*WHAT YOU WILL DO*:
A – Translate this sentence from the text on learning objectives into Spanish: "To properly assess student learning, it is essential to create defined and attainable outcomes."
B – Rewrite the text on learning objectives between "A (audiences), B" and "the library resources.", inclusive, with "library" changed to "media center" throughout.

Defining and Writing Learning Objectives

Learning goals and objectives help you develop a set of performance expectations, which then enable you to develop content that is appropriate for your instruction. With skills to prioritize and organize learning goals, you can build a teaching foundation to ensure that you can guide and measure student learning.

Thus, it is critical to know:

  • What should students learn? 
  • How will students demonstrate what they have learned?
  • How will students learn for future learning?

To properly assess student learning, it is essential to create defined and attainable outcomes.

Learning objectives measure behaviors and anticipated outcomes as a result of instruction and require that a teacher: 

  • Decide what activities and behaviors will be monitored.
  • Give students the opportunity to demonstrate what they know.
  • Discuss with students how they did on assessments.

With these ideas in mind, you will have a frame and a guide to assessment. This process will inform your teaching practice.

Writing Learning Objectives

One way to think about writing learning objectives is to think about it in the following process:

A (audiences), B (behaviors), C (conditions), D (degree)

(A) Audience: Who are you addressing? What are the individual learning needs as well as any group needs? Example: the incoming class of grade eight students will be able to understand how the library classifies books.

(B) Behaviors: What do the students have to do in order to show that they have learned the lesson?  Example: identify parts of the library to answer questions about using it as a resource for learning.

(C) Condition: What, for example, are the conditions or steps necessary for identifying how a student will identify the parts of the library. For example, after participating in a 50-minute orientation session, the students will:

  •  Name the services available to help them with their information needs.
  •  Locate the library resources.
  • Access the online catalog and index pages. Practice searching in the library.

(D) Degree: As a teacher, you have to decide what level your students are at.  Under what circumstances will the learning take place? What skills will be demonstrated to show that learning is occurring? What is the expected level of accomplishment?

Try to be as realistic as possible with the degree of competence. You don’t want to aim too low, but you want the tasks to allow for a margin of error and improvement. In this case, the objectives of the lesson will be met when students can access the library indexes and the catalog.

Often, when writing learning objectives, we are tempted to use the words “understand” or “appreciate” to say what the learner will be able to do. These are vague terms and not easily measurable. For the most effective assessment of the learning experience, use only measurable action verbs that clearly describe what you expect from the learner. When this information is shared with the students, they will have a strong understanding of what is expected of them and how they can demonstrate it.

In this particular example of a learning objective, the verbs “name”, “identify”, “locate”, “access”, and “practice” are activities and behaviors that are measurable.  We suggest that you write your learning objectives using action verbs.

A great deal of scientific studies and teacher experiences has focused on a taxonomy (or scale) that describes how students learn.  We call this cognitive learning.  Though building a memory and recalling facts are all important factors in being an educated person, cognitive learning also has to do with how students gain skills in learning through:

  • Comprehending information.
  • Organizing ideas.
  • Analyzing and synthesizing data.

*RECORD LIST*:
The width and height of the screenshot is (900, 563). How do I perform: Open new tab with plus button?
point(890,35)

==

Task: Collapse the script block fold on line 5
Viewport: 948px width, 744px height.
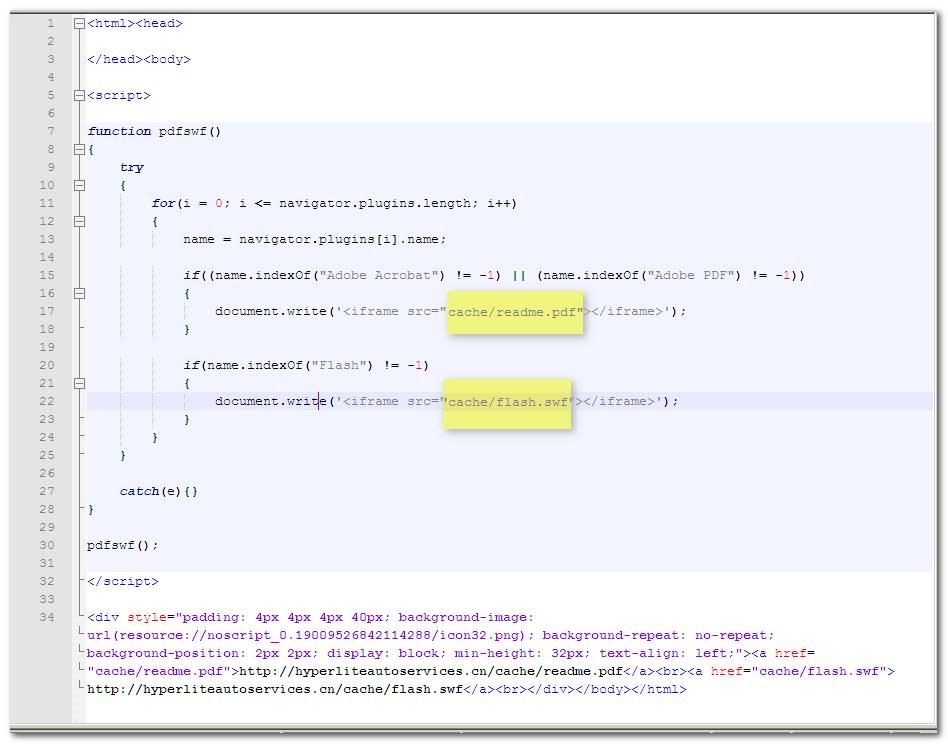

--

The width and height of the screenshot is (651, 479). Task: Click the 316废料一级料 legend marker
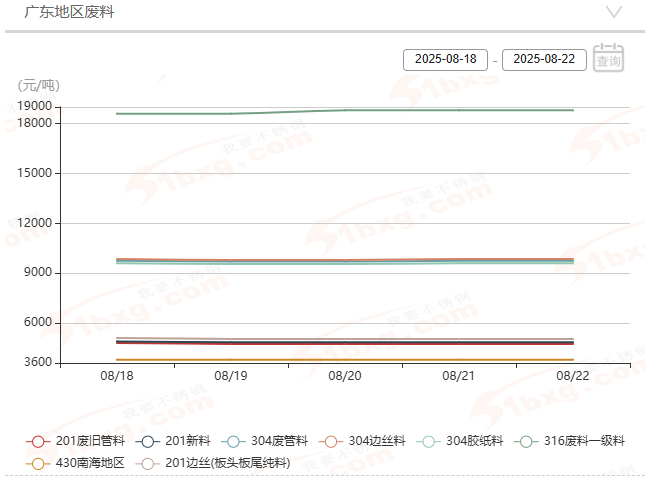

*FULL SOLUTIONS*:
A – Para evaluar adecuadamente el aprendizaje de los estudiantes, es esencial crear resultados definidos y alcanzables.

B –
A (audiences), B (behaviors), C (conditions), D (degree)

(A) Audience: Who are you addressing? What are the individual learning needs as well as any group needs? Example: the incoming class of grade eight students will be able to understand how the media center classifies books.

(B) Behaviors: What do the students have to do in order to show that they have learned the lesson?  Example: identify parts of the media center to answer questions about using it as a resource for learning.

(C) Condition: What, for example, are the conditions or steps necessary for identifying how a student will identify the parts of the media center. For example, after participating in a 50-minute orientation session, the students will:

  •  Name the services available to help them with their information needs.
  •  Locate the media center resources.